Groundwater levels have risen again thanks to more rain

As of: December 26, 2023 1:58 p.m

Compared to the previous five years, there was significantly more rain in 2023. An urgently needed recovery for the environment: the lower groundwater levels were able to rise again.

The year 2023 was significantly wetter compared to previous years. The rain brought much-needed relief to the parched soils and groundwater levels. According to the Helmholtz Center for Environmental Research (UFZ), groundwater levels have risen again nationwide.

It was “a good year for the water balance,” says Andreas Marx, head of the Drought Monitors at the UFZ. The groundwater levels had already recovered well over the past winter and currently “the soils are soaking wet up to a depth of 60 centimeters”. In Lower Saxony and North Rhine-Westphalia, the soil at a depth of up to two meters is as wet as it is statistically only every ten years. In eastern Germany, especially in Brandenburg, Saxony and the north of Saxony-Anhalt, the groundwater level is rising again.

Summers that have been significantly too dry since 2018

The higher amounts of rain this year were urgently needed for the environment. The summer months in the previous five years were significantly too dry, especially the extreme drought summer of 2018. During this time, there was a lack of up to 50 percent of precipitation per year, and the high temperatures and the associated faster evaporation of moisture also resulted in drier soil.

The research network “Correctiv” sounded the alarm in May: groundwater in many places in Germany had fallen to its lowest level in more than 30 years.

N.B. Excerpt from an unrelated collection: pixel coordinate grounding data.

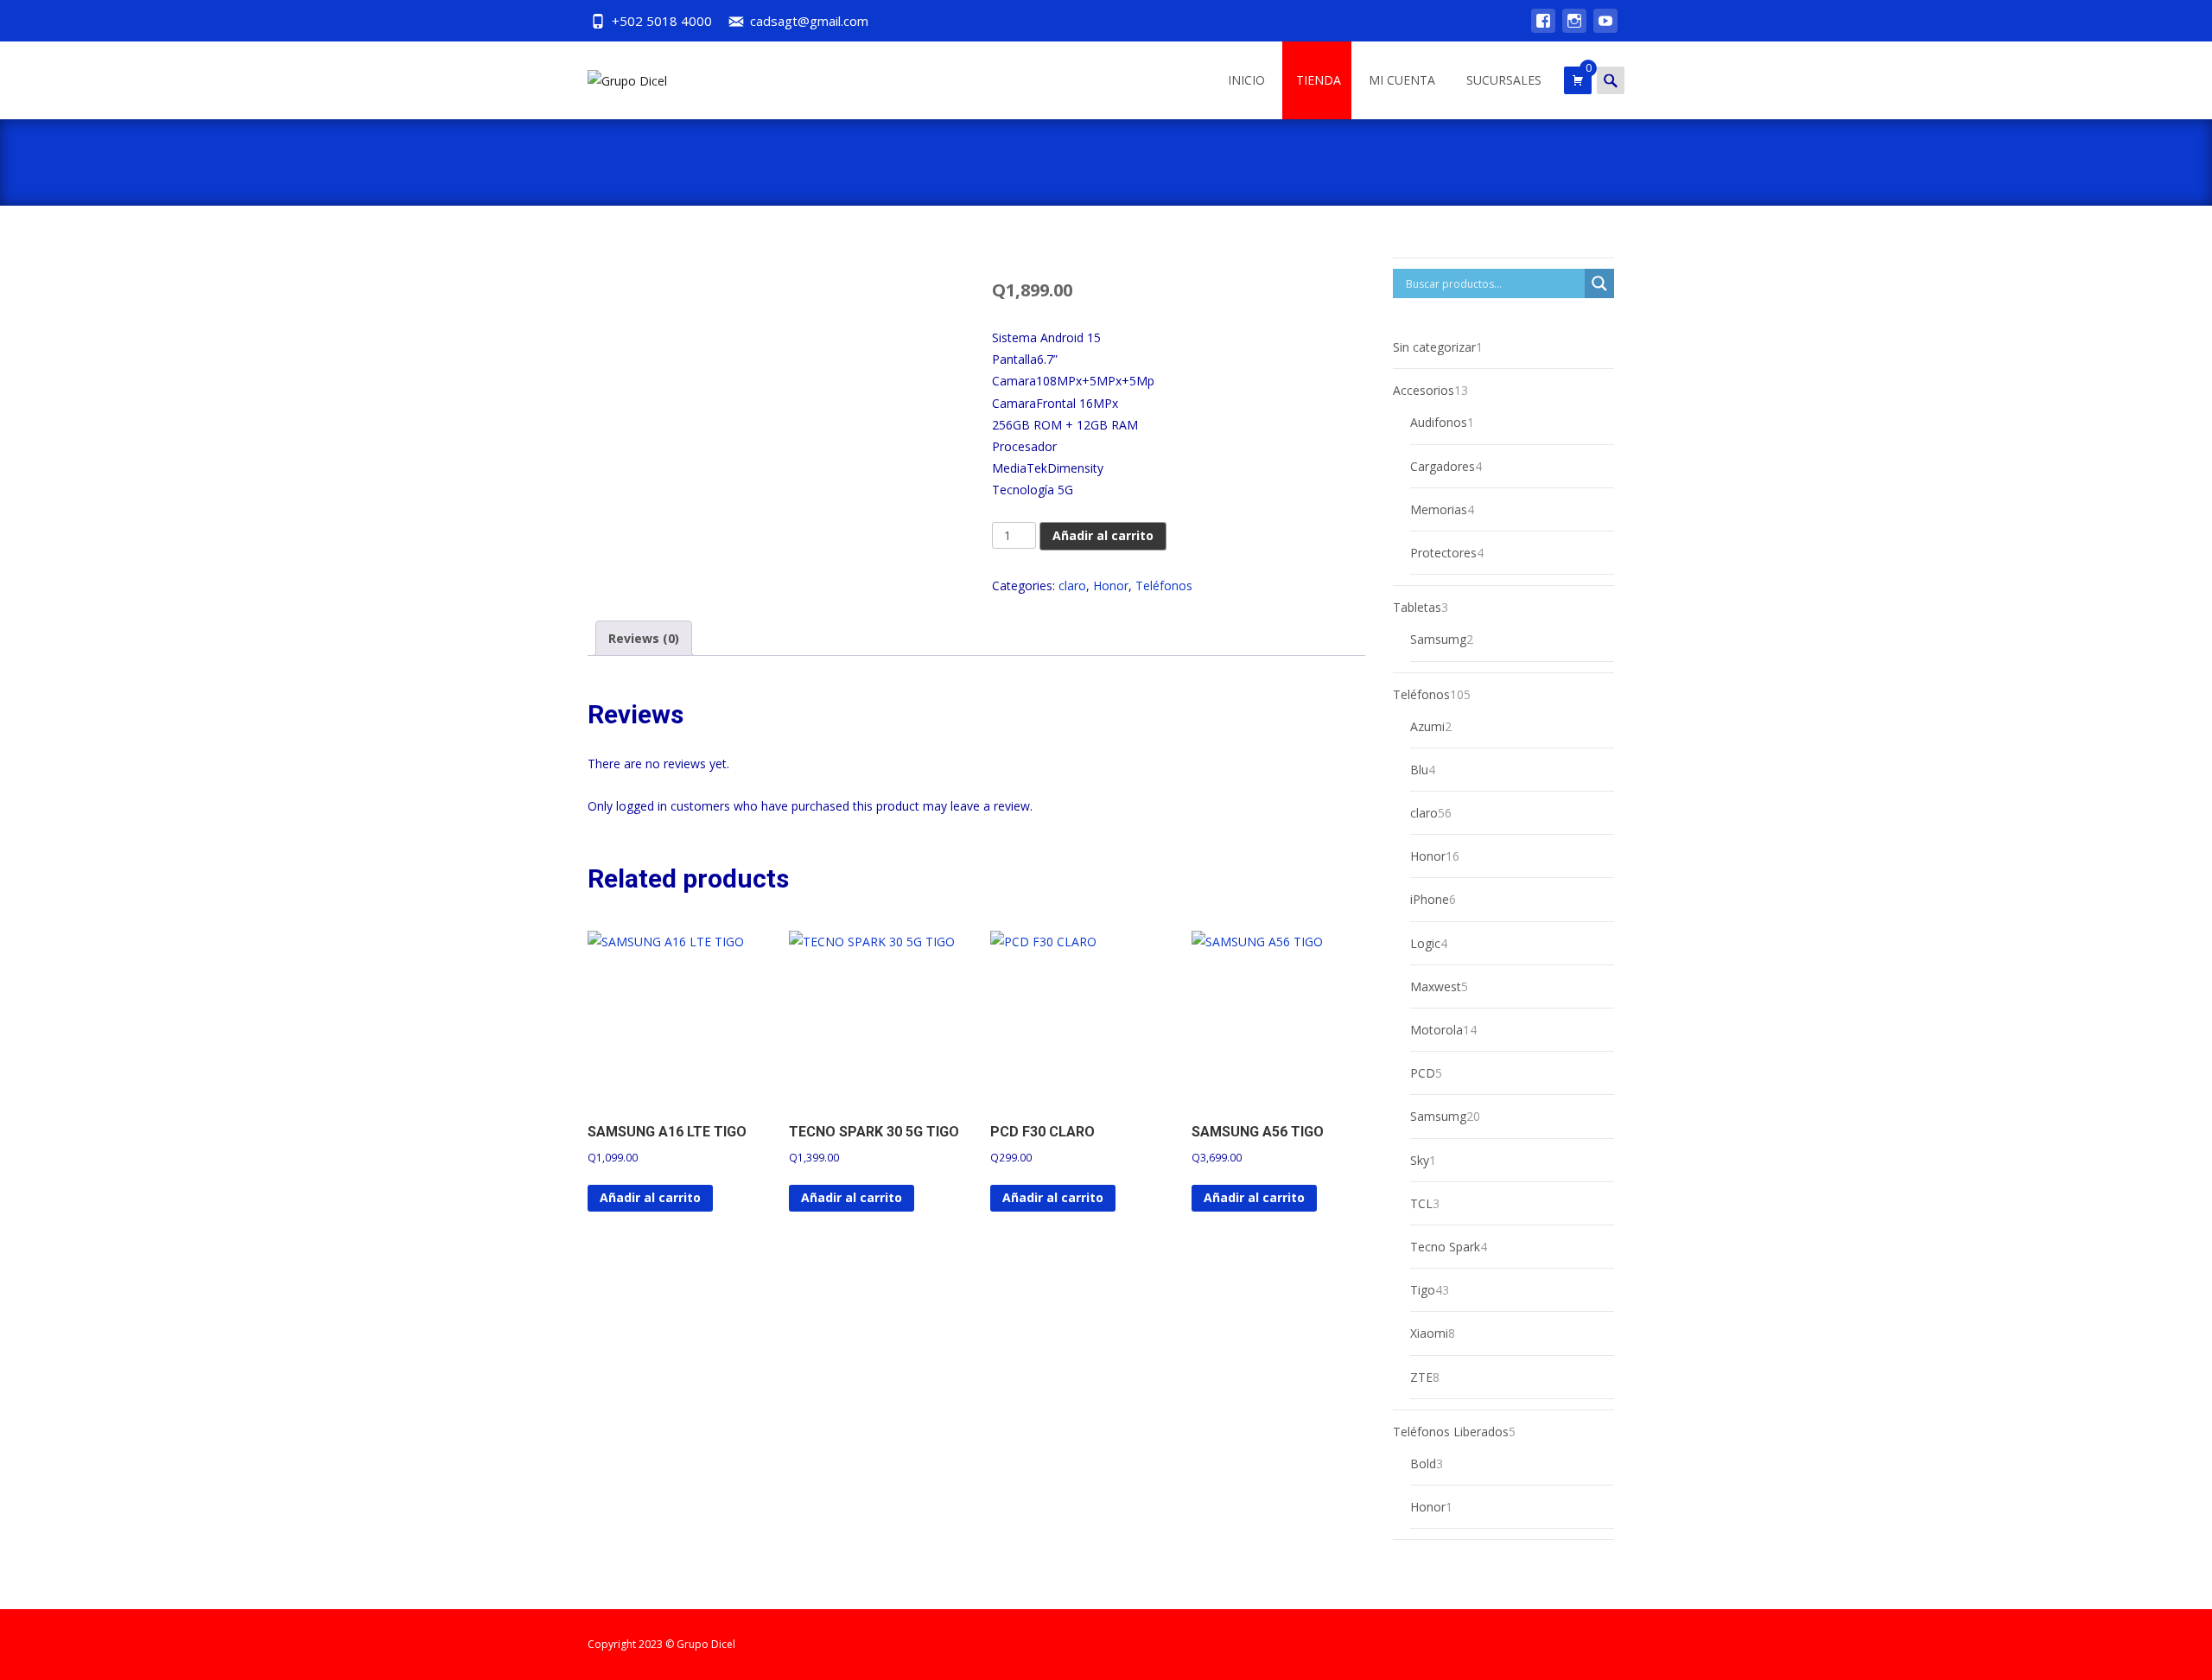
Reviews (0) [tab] (643, 638)
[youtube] (1605, 29)
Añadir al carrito (1103, 535)
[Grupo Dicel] (613, 76)
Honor (1110, 585)
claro (1072, 585)
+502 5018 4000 (662, 20)
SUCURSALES (1503, 80)
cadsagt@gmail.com (809, 20)
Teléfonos (1163, 585)
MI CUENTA (1402, 80)
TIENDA (1318, 80)
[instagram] (1574, 29)
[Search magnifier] (1599, 283)
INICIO (1246, 80)
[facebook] (1543, 29)
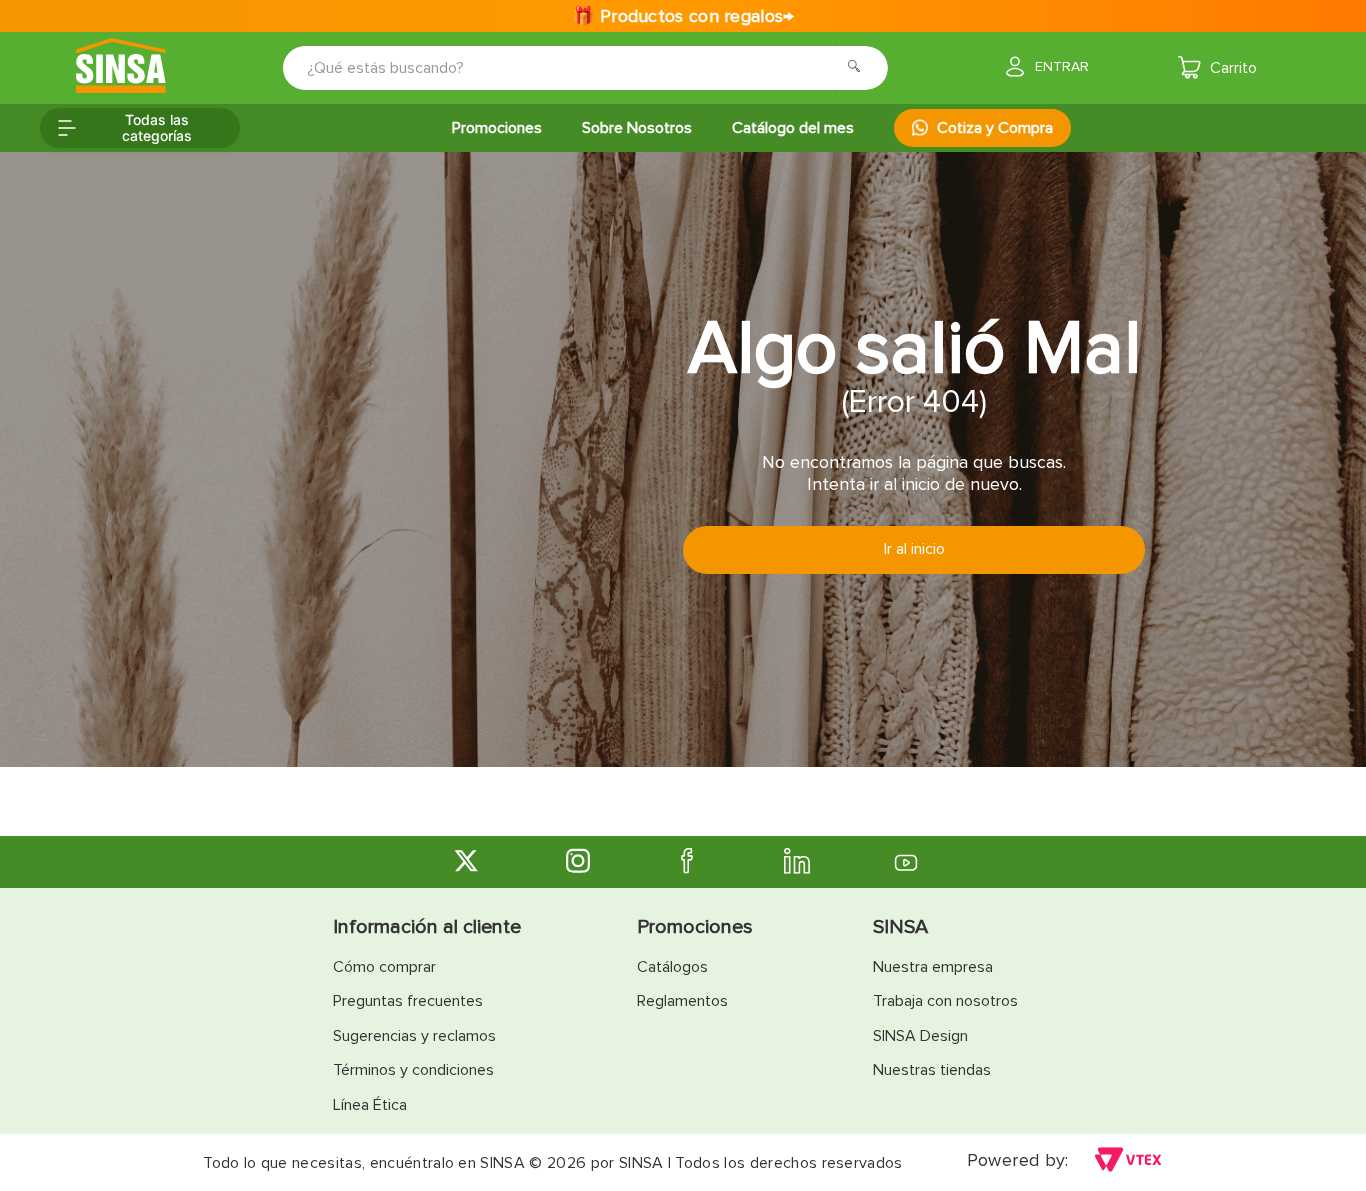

Normal level not yet reached

The UFZ’s drought monitor also shows: There hasn’t been enough rain this year for groundwater levels to rise back to normal levels – despite the amount of rain sometimes being higher than it has been for decades.

For example, the German Weather Service reported that March 2023 was the wettest March in Germany in 22 years. And the autumn months from September to the end of November were also the rainiest since 2002. During this time there was an average of around 257 liters of precipitation per square meter – around 40 percent more than in the reference period 1961 to 1990.